In 2017, Guaranty Trust Bank declared a profit before tax of one hundred and eighty-six billion naira only (N186,000,000,000), followed by Zenith Bank Plc which in the same financial year, declared a profit before tax of one hundred and seventy-three billion naira only (N173,000,000,000) while Access Bank Plc came third with a profit of eighty billion naira (N80,000,000,000) and by the end of that year, all the banks in Nigeria had declared jumbo profits, a situation that was repeated in 2018,” he briefed.

 Going further, he informed the House that commissions and charges that banks had raked in as at September 30, 2019, were over seven hundred billion naira (N700,000,000,000), without considering money generated from loans, advances and other portfolio investments of the banks, evidencing the lucrative nature of banking business.”

Saying the part time status of the staff encourages fraud and exploitative, he wondered why despite the huge profits being made by commercial banks, they still casualise most of their core operational staff, with (90) percent of bank workers are casual staff. 

Akintola informed his colleagues that “core operations of banks like tellering customer service, relationship management, marketing, business development, internal controls, etc., are being handled by contract staff who are not entitled to promotion, healthcare services, utility allowances, productivity etc, thus making them to be virtual slaves within the banking sector as six months ago, Eco Bank laid off over a thousand casual staff. 

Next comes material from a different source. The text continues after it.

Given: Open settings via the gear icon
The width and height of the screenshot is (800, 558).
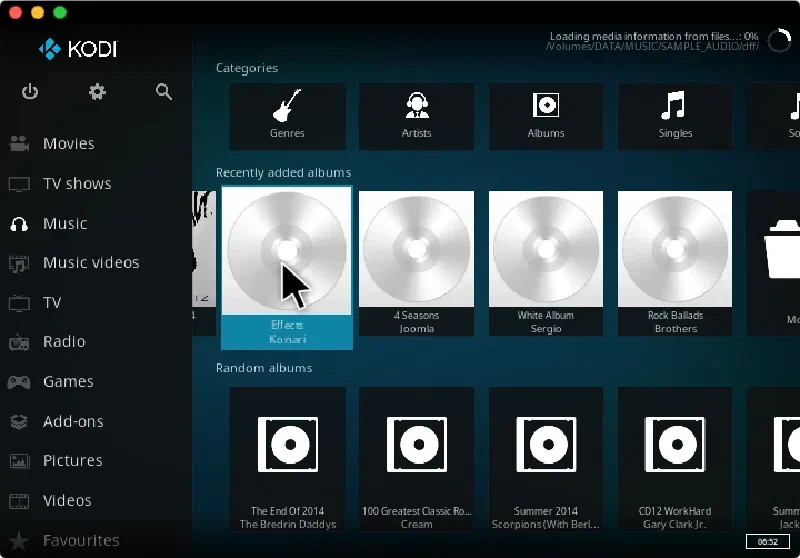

The practice of casualisation of staff is causing a rise in fraud rate perpetrated by staff and also psychological trauma among those set of staff to the extent that a contract staff committed suicide in 2010 when he was retrenched by WEMA Bank without any compensation and in another incident few days ago, during a robbery attack in Ekiti State on Thursday November 21, 2019, the Police explained how a CCTV footage exposed a bank staff involved in the robbery operation.”

The lower chamber, therefore, mandated the Committee on Banking and Currency to interface with commercial banks on the need to stop casualisation of their core operational staff and also mandated the Committee on Legislative Compliance to ensure compliance.